Why are humans inclined toward romantic monogamy? Heck, there might even be genes for monogamy and an inclination toward cheating! Interesting findings. I by no means think genes = predetermination. My genes would have me hoard fat (especially) and sugar because historically they were more likely to benefit survival… with gas stations and supermarkets on every block, to “obey” those genes (if you call it that) will actually Darwin-award me out of the population. So… genes aren’t everything, but it’s still interesting to contemplate. I at least think we shouldn’t read stories like this and be immediately repulsed — changing it up may be more “human” than we think. Does any of this sound coherent? I realize it might seem like I’m shifting back and forth a lot and making my stance unclear — I both am a fan/liver of monogamy but suppose my point is that we may be more predisposed against it historically/biologically than we admit.

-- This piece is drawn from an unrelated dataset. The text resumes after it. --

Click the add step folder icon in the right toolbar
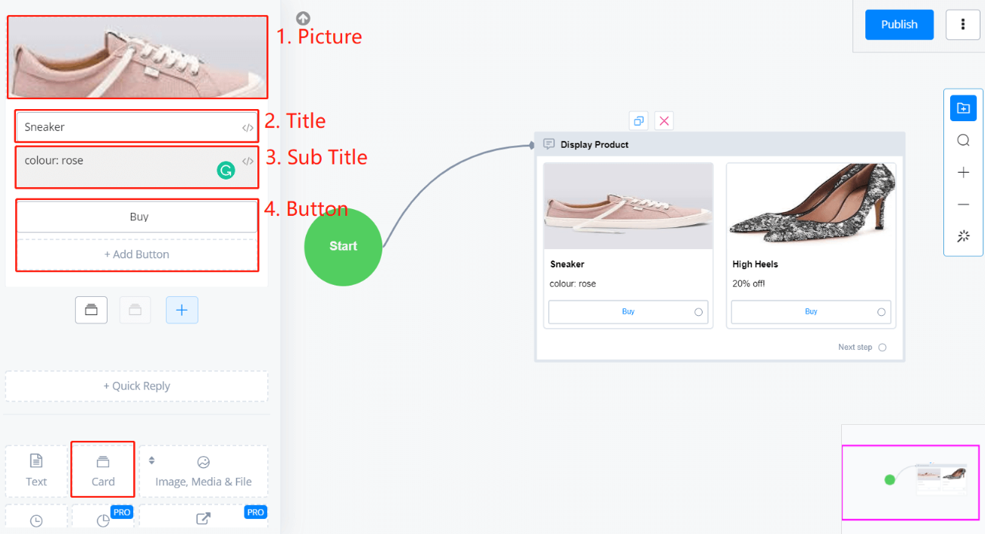Viewport: 985px width, 534px height. pyautogui.click(x=963, y=108)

Thinking back to my courses on evolutionary psychology and my recollection of the write-ups of Sex at Dawn, I agree with Hendy’s basic premise: humans don’t appear to be finely tuned for monogamy.  The jury’s probably out on whether we are naturally resistant to monogamy, but that hypothesis definitely has adherents in mainstream research.  Either way, my views on marriage aren’t likely to be swayed by evolutionary evidence. I’ve written before about some of the problems of viewing evolutionarily advantageous behaviors as appropriate or insurmountable, and I think the critique applies here as well.  Behaviors may be tailored for pressures that no longer apply or we may have rejected the ends they developed to satisfy.  Evolutionary psychology (and, to a certain extent, evolutionary biology) are primarily useful as a way of revealing our weaknesses and blind spots as a species.  But identifying our habits is a long way from telling us if they ought to be indulged. Consideration of other apes makes it clear that monogamy is not mandated for the survival (and, thus, evolutionary success) of a species.  If life-long relationships is desirable and worth promoting, it has to satisfy other, higher needs than mere survival/genetic propagation.  I’ll start laying out my case on Monday (tomorrow is the Strobel review). Also, to be clear, I’m defending the idea of marriage as life-long, difficult to cancel commitment to a spouse.  Although I practice monogamy, I don’t have any strong, philosophical opposition to similarly committed polyamory.

About Leah Libresco

Leah Anthony Libresco graduated from Yale in 2011 and lives in Washington DC. She works as a news writer for FiveThirtyEight by day, and by night writes for Patheos about theology, philosophy, and math at www.patheos.com/blogs/unequallyyoked. She was received into the Catholic Church in November 2012."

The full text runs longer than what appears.